=== The records ===
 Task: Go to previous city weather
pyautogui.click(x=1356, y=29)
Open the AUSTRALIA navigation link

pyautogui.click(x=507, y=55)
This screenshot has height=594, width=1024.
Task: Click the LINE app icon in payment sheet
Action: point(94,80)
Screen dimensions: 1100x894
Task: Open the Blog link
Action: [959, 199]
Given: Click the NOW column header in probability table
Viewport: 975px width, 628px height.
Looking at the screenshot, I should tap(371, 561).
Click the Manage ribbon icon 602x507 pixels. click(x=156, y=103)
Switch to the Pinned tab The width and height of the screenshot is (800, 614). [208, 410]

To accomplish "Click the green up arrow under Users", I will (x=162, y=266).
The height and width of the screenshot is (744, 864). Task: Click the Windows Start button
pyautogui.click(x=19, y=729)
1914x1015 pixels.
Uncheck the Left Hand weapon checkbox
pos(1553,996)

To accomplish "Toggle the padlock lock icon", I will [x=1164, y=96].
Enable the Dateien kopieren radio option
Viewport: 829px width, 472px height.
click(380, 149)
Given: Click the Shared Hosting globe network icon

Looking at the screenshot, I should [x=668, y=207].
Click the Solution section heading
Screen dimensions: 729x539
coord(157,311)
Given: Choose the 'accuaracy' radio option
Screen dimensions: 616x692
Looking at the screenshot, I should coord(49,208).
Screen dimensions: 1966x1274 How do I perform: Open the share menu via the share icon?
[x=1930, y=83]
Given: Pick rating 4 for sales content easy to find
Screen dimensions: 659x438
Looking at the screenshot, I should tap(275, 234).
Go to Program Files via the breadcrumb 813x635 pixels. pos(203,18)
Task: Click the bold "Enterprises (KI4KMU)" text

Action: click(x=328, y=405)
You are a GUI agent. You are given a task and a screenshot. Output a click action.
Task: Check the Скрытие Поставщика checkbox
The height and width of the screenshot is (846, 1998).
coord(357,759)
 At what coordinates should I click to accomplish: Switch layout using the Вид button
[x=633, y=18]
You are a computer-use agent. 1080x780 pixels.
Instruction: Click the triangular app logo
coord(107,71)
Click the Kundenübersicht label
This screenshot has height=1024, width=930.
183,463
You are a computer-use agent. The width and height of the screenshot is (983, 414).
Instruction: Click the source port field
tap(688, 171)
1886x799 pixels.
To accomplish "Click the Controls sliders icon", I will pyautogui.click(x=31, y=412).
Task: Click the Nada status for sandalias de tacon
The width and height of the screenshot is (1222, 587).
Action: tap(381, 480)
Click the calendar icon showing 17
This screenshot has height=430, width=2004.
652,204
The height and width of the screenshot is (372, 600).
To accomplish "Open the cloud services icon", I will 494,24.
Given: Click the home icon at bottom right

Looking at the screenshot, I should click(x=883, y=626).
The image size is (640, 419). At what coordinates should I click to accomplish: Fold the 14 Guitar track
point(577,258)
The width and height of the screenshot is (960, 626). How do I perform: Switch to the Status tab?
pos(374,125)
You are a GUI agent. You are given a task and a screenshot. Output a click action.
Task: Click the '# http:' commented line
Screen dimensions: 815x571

=== Task directions ===
Reproduce all of the rows above, substituting "Directive" for each occurrence of "Instruction" and leaving everything else unchanged.

=== Answer for the task ===
 Task: Go to previous city weather
pyautogui.click(x=1356, y=29)
Open the AUSTRALIA navigation link

pyautogui.click(x=507, y=55)
This screenshot has height=594, width=1024.
Task: Click the LINE app icon in payment sheet
Action: point(94,80)
Screen dimensions: 1100x894
Task: Open the Blog link
Action: [959, 199]
Given: Click the NOW column header in probability table
Viewport: 975px width, 628px height.
Looking at the screenshot, I should tap(371, 561).
Click the Manage ribbon icon 602x507 pixels. click(x=156, y=103)
Switch to the Pinned tab The width and height of the screenshot is (800, 614). [208, 410]

To accomplish "Click the green up arrow under Users", I will (x=162, y=266).
The height and width of the screenshot is (744, 864). Task: Click the Windows Start button
pyautogui.click(x=19, y=729)
1914x1015 pixels.
Uncheck the Left Hand weapon checkbox
pos(1553,996)

To accomplish "Toggle the padlock lock icon", I will [x=1164, y=96].
Enable the Dateien kopieren radio option
Viewport: 829px width, 472px height.
click(380, 149)
Given: Click the Shared Hosting globe network icon

Looking at the screenshot, I should [x=668, y=207].
Click the Solution section heading
Screen dimensions: 729x539
coord(157,311)
Given: Choose the 'accuaracy' radio option
Screen dimensions: 616x692
Looking at the screenshot, I should coord(49,208).
Screen dimensions: 1966x1274 How do I perform: Open the share menu via the share icon?
[x=1930, y=83]
Given: Pick rating 4 for sales content easy to find
Screen dimensions: 659x438
Looking at the screenshot, I should tap(275, 234).
Go to Program Files via the breadcrumb 813x635 pixels. pos(203,18)
Task: Click the bold "Enterprises (KI4KMU)" text

Action: click(x=328, y=405)
You are a GUI agent. You are given a task and a screenshot. Output a click action.
Task: Check the Скрытие Поставщика checkbox
The height and width of the screenshot is (846, 1998).
coord(357,759)
 At what coordinates should I click to accomplish: Switch layout using the Вид button
[x=633, y=18]
You are a computer-use agent. 1080x780 pixels.
Directive: Click the triangular app logo
coord(107,71)
Click the Kundenübersicht label
This screenshot has height=1024, width=930.
183,463
You are a computer-use agent. The width and height of the screenshot is (983, 414).
Directive: Click the source port field
tap(688, 171)
1886x799 pixels.
To accomplish "Click the Controls sliders icon", I will pyautogui.click(x=31, y=412).
Task: Click the Nada status for sandalias de tacon
The width and height of the screenshot is (1222, 587).
Action: tap(381, 480)
Click the calendar icon showing 17
This screenshot has height=430, width=2004.
652,204
The height and width of the screenshot is (372, 600).
To accomplish "Open the cloud services icon", I will 494,24.
Given: Click the home icon at bottom right

Looking at the screenshot, I should click(x=883, y=626).
The image size is (640, 419). At what coordinates should I click to accomplish: Fold the 14 Guitar track
point(577,258)
The width and height of the screenshot is (960, 626). How do I perform: Switch to the Status tab?
pos(374,125)
You are a GUI agent. You are given a task and a screenshot. Output a click action.
Task: Click the '# http:' commented line
Screen dimensions: 815x571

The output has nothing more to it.